En l’espèce, la décision ministérielle du 15 septembre 1997 est basée sur des éléments qui n’ont pas été pris en considération dans la première décision, notamment en ce qu’elle prend en considération la déclaration de poste vacant datée du 26 novembre 1996. L’ADEM a par ailleurs assigné le 4 septembre 1997 quatre candidats pour occuper le poste déclaré vacant.
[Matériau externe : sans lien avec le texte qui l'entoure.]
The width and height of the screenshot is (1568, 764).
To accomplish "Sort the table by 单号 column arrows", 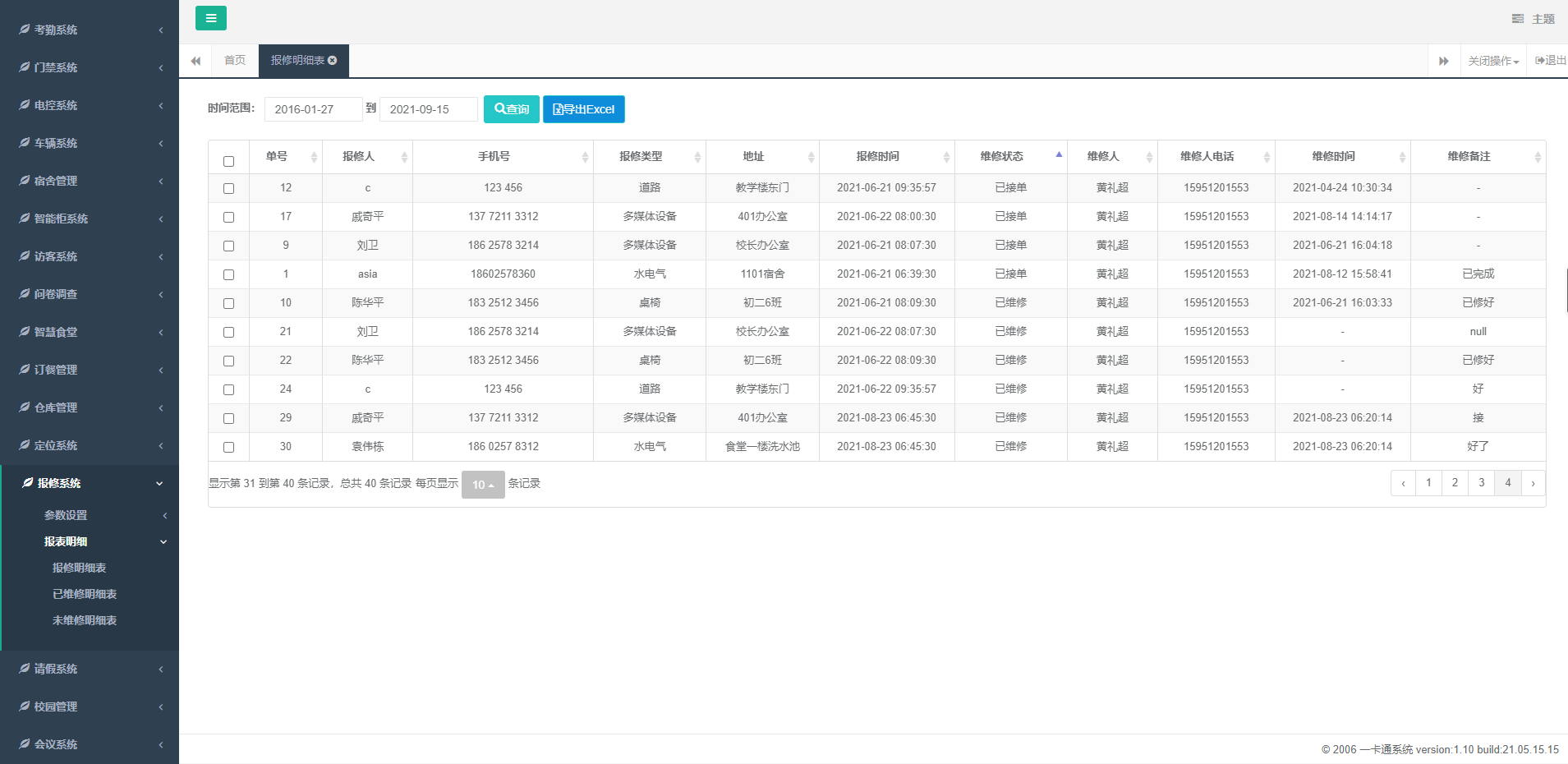I will click(314, 157).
La demande a également été réexaminée par la commission d’avis spéciale instituée par règlement grand-ducal du 17 juin 1994, ainsi que par l’ADEM, conformément aux dispositions de l’article 8 du règlement grand-
ducal du 12 mai 1972 déterminant les mesures applicables pour l’emploi des travailleurs étrangers sur le territoire du Grand-Duché de Luxembourg, de sorte que la 5 décision du 15 septembre 1997, prise sur base d’éléments nouveaux et après réexamen du dossier, est à considérer comme une nouvelle décision.
Cette décision s’est substituée à la décision initiale du 4 mars 1997, de sorte que cette dernière n’a plus d’existence légale.
Comme par ailleurs, le demandeur, dans son recours déposé le 17 septembre 1997, ainsi que dans son mémoire en réplique déposé le 14 août 1998, a expressément limité l’objet de son recours à la seule décision initiale du 4 mars 1997, confirmée implicitement en date du 27 juin 1997, et comme une demande en annulation à l’encontre de la décision du 15 septembre 1997 a seulement été formulée dans sa note déposée le 23 octobre 1998, note qui ne satisfait pas aux exigences de forme prescrites par l’article 1er de l’arrêté royal grand-ducal du 21 août 1866 portant règlement de procédure en matière de contentieux devant le Conseil d’Etat, tel qu’il a été modifié, le recours introduit contre la seule décision du 4 mars 1997, confirmée implicitement le 27 juin 1997, est irrecevable faute d’objet.
Par ces motifs, le tribunal administratif, deuxième chambre, statuant contradictoirement;
déclare le recours irrecevable;
condamne le demandeur aux frais.
Ainsi jugé par:
M. Schockweiler, vice-président, M. Campill, premier juge Mme Lamesch, juge, et lu à l’audience publique du 25 novembre 1998 par le vice-président, en présence de Monsieur Legille, greffier.